Een gang vol pakketten… voor de buurvrouw

 

Mijn bovenbuurvrouw is koopziek.

 

 

 

Nu is het mijn zaak niet dat ze zichzelf en haar kinderen om de andere dag in een compleet nieuwe garderobe steekt, maar dat ze al die aankopen online doet wel. Haar bel is namelijk kapot en ondanks dat we haar maanden geleden al vriendelijk hebben gevraagd die te repareren, blijven de bezorgers – inmiddels met verontschuldigende blik in de ogen – haar pakjes bij ons afgeven. Gek genoeg doet de bel het wel als de Thuisbezorgd-jongens rond etenstijd met sushi voor haar deur staan.

 

In onze gang stapelen de dozen van divers formaat zich op.
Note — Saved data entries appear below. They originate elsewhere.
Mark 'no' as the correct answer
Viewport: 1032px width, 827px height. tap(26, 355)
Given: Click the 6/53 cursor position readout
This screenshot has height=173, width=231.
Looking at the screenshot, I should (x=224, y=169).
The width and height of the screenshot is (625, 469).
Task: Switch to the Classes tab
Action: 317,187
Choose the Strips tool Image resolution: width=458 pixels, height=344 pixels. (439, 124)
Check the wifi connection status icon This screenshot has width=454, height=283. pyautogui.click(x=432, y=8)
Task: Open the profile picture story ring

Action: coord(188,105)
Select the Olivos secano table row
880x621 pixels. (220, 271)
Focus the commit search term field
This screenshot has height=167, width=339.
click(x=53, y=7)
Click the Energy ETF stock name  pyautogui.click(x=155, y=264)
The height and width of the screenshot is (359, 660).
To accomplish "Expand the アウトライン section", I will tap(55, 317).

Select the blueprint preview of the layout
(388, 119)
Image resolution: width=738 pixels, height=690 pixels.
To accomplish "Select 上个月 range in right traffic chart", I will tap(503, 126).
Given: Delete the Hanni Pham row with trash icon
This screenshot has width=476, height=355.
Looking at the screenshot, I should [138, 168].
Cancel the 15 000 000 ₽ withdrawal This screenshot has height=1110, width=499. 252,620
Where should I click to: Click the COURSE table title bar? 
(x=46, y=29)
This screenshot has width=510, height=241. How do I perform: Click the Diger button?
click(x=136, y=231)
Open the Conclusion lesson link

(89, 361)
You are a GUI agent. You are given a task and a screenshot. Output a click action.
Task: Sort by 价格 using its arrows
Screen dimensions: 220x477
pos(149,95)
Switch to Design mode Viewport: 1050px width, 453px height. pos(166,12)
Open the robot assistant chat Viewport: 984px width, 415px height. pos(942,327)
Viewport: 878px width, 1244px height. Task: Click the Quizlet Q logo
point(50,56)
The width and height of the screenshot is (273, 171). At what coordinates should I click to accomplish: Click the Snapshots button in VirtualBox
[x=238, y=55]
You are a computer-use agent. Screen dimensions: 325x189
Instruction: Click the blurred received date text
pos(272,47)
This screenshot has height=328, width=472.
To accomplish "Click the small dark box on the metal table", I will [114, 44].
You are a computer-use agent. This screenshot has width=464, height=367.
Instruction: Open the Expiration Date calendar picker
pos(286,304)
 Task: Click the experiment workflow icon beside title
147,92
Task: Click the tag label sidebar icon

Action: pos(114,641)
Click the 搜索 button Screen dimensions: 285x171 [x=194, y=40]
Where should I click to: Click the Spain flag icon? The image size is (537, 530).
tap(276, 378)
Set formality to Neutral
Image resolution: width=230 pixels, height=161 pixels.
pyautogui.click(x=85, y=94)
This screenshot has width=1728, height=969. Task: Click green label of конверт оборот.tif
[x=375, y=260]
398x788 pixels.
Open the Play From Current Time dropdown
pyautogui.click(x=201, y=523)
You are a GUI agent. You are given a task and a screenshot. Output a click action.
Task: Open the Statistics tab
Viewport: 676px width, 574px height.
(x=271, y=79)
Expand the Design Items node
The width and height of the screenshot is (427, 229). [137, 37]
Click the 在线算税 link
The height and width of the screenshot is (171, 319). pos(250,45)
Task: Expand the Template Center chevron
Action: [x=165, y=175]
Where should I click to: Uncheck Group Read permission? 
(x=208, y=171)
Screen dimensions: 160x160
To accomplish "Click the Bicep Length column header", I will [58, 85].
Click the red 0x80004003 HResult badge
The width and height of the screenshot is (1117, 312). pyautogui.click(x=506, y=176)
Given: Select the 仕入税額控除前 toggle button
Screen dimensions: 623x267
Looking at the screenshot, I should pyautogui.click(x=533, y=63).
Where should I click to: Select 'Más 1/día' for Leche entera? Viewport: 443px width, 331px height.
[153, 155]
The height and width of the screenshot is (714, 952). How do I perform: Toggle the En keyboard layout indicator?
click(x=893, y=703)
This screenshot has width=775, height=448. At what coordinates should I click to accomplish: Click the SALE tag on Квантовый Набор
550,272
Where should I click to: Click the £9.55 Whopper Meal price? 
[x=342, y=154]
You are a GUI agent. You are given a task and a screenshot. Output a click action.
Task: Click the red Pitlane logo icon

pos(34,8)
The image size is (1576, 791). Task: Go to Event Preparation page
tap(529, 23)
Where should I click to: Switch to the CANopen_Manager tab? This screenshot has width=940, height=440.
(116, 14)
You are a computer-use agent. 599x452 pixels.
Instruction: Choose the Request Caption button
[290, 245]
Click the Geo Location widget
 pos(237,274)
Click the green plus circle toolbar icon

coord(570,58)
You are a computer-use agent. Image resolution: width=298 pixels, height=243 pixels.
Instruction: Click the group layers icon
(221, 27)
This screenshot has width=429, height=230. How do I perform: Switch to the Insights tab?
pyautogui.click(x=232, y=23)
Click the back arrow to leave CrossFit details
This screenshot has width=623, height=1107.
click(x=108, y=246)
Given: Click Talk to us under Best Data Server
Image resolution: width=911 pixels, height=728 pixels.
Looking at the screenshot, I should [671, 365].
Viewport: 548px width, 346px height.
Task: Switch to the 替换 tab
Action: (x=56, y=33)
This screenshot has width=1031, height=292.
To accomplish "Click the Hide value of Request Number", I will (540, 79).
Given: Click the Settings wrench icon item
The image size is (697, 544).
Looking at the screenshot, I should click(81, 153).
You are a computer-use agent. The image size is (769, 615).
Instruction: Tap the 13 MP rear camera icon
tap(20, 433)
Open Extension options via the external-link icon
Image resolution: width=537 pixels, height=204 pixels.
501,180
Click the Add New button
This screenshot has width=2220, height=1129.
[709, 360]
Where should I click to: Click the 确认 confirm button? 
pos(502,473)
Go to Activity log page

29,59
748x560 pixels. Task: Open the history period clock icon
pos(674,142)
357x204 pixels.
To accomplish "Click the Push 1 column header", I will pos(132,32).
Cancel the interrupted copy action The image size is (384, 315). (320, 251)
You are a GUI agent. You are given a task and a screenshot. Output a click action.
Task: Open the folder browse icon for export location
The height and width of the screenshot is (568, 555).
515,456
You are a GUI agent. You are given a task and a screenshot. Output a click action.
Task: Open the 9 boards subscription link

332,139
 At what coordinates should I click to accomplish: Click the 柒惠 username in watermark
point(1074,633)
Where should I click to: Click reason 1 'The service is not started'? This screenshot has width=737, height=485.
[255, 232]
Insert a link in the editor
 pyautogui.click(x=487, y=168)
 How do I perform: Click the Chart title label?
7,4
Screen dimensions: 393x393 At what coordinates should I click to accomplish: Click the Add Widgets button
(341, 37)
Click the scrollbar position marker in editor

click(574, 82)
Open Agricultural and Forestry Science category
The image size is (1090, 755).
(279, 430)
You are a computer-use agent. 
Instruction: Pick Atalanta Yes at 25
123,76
Er is geen woord van overdreven als ik zeg dat er zes dagen per week, gemiddeld drie keer per dag, een bezorger aanbelt die eigenlijk de deur ernaast moet hebben.

 

Nu denk je misschien: mens waar doe je moeilijk over. Beter een goeie buur dan een verre vriend, nietwaar? (Als je eens wist hoe vaak ik dat gezegde vanwege mijn achternaam als “grap” te horen krijg…) Maar met een nogal waaks hondje en een thuiswerkberoep waar concentratie voor nodig is, heb ik er toch echt genoeg van. Het is vooral de volstrekte vanzelfsprekendheid waarmee zij ons als het dichtstbijzijnde afhaalpunt ziet die me stoort.

 

Daarom glimlach ik nu niet meer als ze voor de deur staat om haar aankopen op te halen. Kinderachtig, ik weet het en het stomme is dat ik er alleen mezelf mee heb. Plus mijn man en dochter, die ik heb besmet met mijn ergernis. Want dat is wat negatieve vibraties doen, die springen over als virussen.

 

Ik las ooit het boek van Vonne van der Meer, ‘Ik verbind u door’, een verhaal dat gaat over de desastreuze gevolgen van een rothumeur. Het chagrijn van één man wordt van persoon tot persoon doorgegeven en krijgt onderweg een steeds krachtiger, uiteindelijk niet te stoppen effect. Wat ergens in de ochtend begint met een onbenullige lichte wrevel, eindigt door het sneeuwbaleffect, aan het einde van de dag aan de andere kant van het land, in moord. Iedere verwoestende lawine is begonnen met een ogenschijnlijk onschuldig vlokje.

 

Een mooi verteld verhaal waar ik nu weer aan denk. Wil ik verantwoordelijk zijn voor zulke slechte energie?

 

Het stomme is dat ik juist zo opknap van vrolijke mensen op straat, van gezellige caissières, kletsgrage garderobe-medewerkers, joviale buschauffeurs. Alsof jij de eerste bent aan wie ze een kaartje verkopen, alsof het Beyoncé is die ze naar Purmerend mogen rijden.

 

Mensen die niet het meeste afwisselende werk doen, er slecht voor betaald krijgen maar er desalniettemin ieder uur van de dag, alle dagen van het jaar iets van maken. Zulke mensen zorgen dat je met een glimlach de deur uit loopt. De vriendelijkheid en goeie zin die zij uitstralen is ook besmettelijk.

 

Mijn buurvrouw adviseerde me, als ik het storend vond haar aankopen aan te nemen, het aanbellen van de bezorgers dan gewoon te negeren. Niet opendoen voor die arme bezorgers die zo hard moeten werken dat ze soms niet eens tijd hebben om naar de wc te gaan (dit schijnt echt waar te zijn!), nee, dat leek me geen optie.

 

Ik probeer vanaf vandaag mijn ergernis om te buigen in positieve energie door breed te blijven lachen, in ieder geval naar die meestal opgewekte bezorgers. En wie weet, als ik de smaak te pakken heb, morgen ook weer naar de buurvrouw.